Not advocating for crime. Police abuse of forfeiture is very high.

Many states throughout the country have terribly abusive and unconstitutional civil asset forfeiture laws. These laws unfairly stack the deck against innocent property owners by presuming their property is guilty of a crime and forcing the owner to prove innocence to get it back.

Forfeiture was originally presented as a way to cripple large-scale criminal enterprises by diverting their resources. But today, aided by deeply flawed federal and state laws, many police departments use forfeiture to benefit their bottom lines, making seizures motivated by profit rather than crime-fighting. For people whose property has been seized through civil asset forfeiture, legally regaining such property is notoriously difficult and expensive, with costs sometimes exceeding the value of the property.
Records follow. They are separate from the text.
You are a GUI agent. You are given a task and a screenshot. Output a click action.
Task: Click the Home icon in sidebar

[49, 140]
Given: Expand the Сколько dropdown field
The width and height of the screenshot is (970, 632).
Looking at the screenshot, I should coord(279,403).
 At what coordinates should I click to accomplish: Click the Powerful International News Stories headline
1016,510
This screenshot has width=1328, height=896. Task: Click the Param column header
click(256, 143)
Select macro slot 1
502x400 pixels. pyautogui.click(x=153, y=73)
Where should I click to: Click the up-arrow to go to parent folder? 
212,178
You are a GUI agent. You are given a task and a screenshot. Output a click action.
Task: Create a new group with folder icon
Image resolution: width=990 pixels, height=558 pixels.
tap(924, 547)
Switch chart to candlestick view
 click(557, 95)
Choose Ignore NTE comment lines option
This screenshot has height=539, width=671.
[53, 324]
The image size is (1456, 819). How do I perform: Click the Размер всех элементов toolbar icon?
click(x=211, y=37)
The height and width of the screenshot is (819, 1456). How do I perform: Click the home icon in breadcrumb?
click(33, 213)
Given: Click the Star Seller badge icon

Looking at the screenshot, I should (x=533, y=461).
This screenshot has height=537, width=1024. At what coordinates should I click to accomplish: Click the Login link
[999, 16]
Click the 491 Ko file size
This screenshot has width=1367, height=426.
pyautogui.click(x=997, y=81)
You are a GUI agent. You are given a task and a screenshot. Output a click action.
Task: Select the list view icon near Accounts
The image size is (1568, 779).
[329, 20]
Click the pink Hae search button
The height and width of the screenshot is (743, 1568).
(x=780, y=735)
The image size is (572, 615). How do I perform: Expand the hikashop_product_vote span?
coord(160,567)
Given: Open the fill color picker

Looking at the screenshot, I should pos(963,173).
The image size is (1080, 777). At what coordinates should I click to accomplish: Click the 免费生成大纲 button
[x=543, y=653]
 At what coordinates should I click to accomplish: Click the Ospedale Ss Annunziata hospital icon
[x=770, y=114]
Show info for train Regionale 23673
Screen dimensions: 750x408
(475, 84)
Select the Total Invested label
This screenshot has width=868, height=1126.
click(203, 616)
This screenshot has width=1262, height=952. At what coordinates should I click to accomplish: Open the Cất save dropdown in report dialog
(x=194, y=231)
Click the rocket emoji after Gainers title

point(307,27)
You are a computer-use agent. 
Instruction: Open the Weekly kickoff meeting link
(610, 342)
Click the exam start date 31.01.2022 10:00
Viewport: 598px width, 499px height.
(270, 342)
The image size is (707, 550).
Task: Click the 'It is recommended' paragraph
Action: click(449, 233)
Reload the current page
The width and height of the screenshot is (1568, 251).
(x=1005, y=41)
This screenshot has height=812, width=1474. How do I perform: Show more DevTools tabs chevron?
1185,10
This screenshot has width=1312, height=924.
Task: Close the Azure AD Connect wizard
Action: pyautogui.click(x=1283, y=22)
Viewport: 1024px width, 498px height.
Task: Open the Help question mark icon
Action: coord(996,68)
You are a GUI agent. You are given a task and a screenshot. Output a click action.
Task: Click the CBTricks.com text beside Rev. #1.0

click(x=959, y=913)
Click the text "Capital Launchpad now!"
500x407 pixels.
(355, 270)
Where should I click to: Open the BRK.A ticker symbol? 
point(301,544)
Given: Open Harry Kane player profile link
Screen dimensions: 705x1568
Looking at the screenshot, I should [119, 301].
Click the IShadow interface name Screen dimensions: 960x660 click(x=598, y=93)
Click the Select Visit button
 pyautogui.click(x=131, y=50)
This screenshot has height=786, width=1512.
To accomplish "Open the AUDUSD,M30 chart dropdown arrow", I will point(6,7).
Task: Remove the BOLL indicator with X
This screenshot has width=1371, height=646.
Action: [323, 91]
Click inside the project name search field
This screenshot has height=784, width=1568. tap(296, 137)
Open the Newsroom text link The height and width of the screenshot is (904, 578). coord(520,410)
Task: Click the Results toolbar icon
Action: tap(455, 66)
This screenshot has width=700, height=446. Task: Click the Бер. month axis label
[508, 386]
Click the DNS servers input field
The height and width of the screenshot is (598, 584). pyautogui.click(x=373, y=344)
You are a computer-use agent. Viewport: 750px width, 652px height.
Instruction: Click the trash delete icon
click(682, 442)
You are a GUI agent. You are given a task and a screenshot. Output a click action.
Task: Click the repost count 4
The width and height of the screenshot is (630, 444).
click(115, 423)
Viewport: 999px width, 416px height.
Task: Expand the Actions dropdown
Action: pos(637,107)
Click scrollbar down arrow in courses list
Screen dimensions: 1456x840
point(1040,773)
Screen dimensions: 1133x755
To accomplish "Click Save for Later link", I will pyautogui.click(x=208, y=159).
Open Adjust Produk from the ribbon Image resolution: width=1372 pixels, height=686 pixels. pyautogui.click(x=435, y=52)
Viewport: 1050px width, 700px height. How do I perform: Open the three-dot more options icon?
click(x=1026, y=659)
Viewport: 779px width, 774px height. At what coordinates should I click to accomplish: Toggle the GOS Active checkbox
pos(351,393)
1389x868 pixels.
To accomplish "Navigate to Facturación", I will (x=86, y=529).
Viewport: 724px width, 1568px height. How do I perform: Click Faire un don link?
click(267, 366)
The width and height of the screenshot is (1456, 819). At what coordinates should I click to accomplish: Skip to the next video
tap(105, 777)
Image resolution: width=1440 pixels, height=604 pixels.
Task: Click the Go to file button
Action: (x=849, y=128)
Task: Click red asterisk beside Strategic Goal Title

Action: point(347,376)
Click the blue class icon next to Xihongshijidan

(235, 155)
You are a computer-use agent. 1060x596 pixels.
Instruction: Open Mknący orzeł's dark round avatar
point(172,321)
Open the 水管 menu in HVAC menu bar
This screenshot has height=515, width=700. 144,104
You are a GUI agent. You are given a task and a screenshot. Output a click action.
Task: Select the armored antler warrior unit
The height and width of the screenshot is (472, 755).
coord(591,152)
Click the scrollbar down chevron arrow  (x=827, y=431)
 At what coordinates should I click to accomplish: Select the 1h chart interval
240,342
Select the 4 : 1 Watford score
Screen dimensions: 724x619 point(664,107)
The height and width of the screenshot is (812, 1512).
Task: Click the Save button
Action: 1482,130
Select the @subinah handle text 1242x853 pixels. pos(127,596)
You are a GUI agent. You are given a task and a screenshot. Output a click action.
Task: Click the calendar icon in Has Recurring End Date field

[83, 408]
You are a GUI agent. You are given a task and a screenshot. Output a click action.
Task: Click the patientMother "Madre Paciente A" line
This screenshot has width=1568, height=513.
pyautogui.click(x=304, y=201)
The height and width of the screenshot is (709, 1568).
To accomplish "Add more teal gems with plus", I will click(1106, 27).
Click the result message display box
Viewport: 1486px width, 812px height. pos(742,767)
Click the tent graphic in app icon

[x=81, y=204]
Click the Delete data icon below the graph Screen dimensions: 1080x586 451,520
With the total value of property seized increasing every year.

Oregon’s civil forfeiture laws provide property owners with some protections, earning the state a C+ law grade. Oregon law requires a criminal conviction for civil forfeiture. Once the government wins a conviction, it must then link property to the crime in civil court to justify its forfeiture. In the civil proceeding, the standard of proof for most types of property is just preponderance of the evidence, though the standard is slightly higher for real property, such as a home or piece of land. In most cases, the government bears the burden of disproving an innocent owner claim, unless money or weapons are found in close proximity to drugs; in such cases, owners bear the burden of showing by a preponderance of the evidence that the property neither derived from nor played a part in a drug crime.


Part II

Finally, Oregon agencies get to keep 62.5 percent of forfeiture proceeds when a case is brought by local law enforcement, and 57 percent when a case is brought by a state agency. These percentages are lower than those of most other states, but they still represent a sizable incentive to seize.
Oregon law enforcement agencies are required to report details of seized and forfeited property to the Asset Forfeiture Oversight Advisory Committee, which aggregates the data and publishes annual reports online. However, data are missing for 2009 and 2012 because the AFOAC did not have adequate funding to collect and compile reports during those years—even though forfeiture proceeds may have averaged more than $1 million annually between 2009 and 2013. Available data indicate that Oregon law enforcement agencies reportedly forfeited $5.2 million over the years 2010, 2011 and 2013. Unlike every other state except for Connecticut, Oregon reports civil and criminal forfeiture proceeds separately; civil forfeitures accounted for 58 percent of proceeds.



The state tacitly acknowledged how weak their case is when they went straight to "human trafficking" to support an argument that primarily concerns low-level drug dealers, or users who are accused of dealing. If they had a history of seizing property from big-time producers who could afford to fight in court, they'd have more credibility. But they've proven time and again that it's just an easy way to rob the poor and struggling of what little they've managed to build for themselves by claiming without evidence that it's the result of drug money. Civil forfeiture is a crime.